Währungsfonds hilft dem Land nun doch mit 30 Milliarden Dollar zu harschen Bedingungen. Damit sollen die Auswirkungen der Argentinienkrise begrenzt werden – auch für die reichen Länder des Nordens. Uruguay erhält ebenfalls Milliarden

von REINER METZGER

Brasilien hat gestern die höchste Kreditzusage erhalten, die der Internationale Währungsfonds jemals vergeben hat. Die Organisation stellte Südamerikas größter Volkswirtschaft am Mittwoch eine Kreditlinie von 30 Milliarden Dollar über 15 Monate in Aussicht. 80 Prozent der Summe sollen im nächsten Jahr ausgezahlt werden. Die Zustimmung des Exekutivrats, in dem die IWF-Mitgliedsländer vertreten sind, Anfang September gilt als sicher.

Damit haben sich die internationalen Finanzpolitiker doch entschieden, Brasilien massiv zu helfen. Noch vor gut einem Monat sprach sich US-Finanzminister Paul O’Neill gegen weitere Darlehen an die drei Krisenstaaten Argentinien, Uruguay und Brasilien aus. Die Länder müssten erst eine „solide Wirtschaftspolitik“ sicherstellen – was immer das heißen sollte.

Zumindest für Brasilien mit seinen 170 Millionen Einwohnern wird nun ein anderer Kurs eingeschlagen.
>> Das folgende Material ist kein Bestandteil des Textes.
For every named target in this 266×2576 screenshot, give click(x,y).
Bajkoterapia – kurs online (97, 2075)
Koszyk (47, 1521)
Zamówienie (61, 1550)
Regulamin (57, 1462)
Die Landeswährung Real hat seit April 50 Prozent an Wert verloren. Zinsen und Tilgung für die hohen Dollar-Auslandsschulden steigen damit dramatisch. Brasilien ist schon mit 250 Milliarden Dollar verschuldet. Im Jahr 2001 hatte der IWF einen Kredit von 15 Milliarden Dollar zugesagt, wovon 14 Milliarden schon abgerufen sind.

Offiziell soll Brasilien vor einem Absturz à la Agentinien bewahrt werden. Dort ist die Wirtschaft stark geschrumpft, die Arbeitslosigkeit dramatisch angestiegen. Noch unangenehmer für die internationale Finanzwelt: Argentinien zahlt seit Dezember 2001 weder Zinsen noch Tilgung seiner gut 100 Milliarden Dollar Schulden. Solche Verdienstausfälle sollen im Fall Brasilien verhindert werden.

Auch dürfte eine Verschärfung der Krise im größten Land Südamerikas den ganzen Kontinent mit sich reißen. Damit wäre auch die Konjunktur der nördlichen Industriestaaten empfindlich betroffen.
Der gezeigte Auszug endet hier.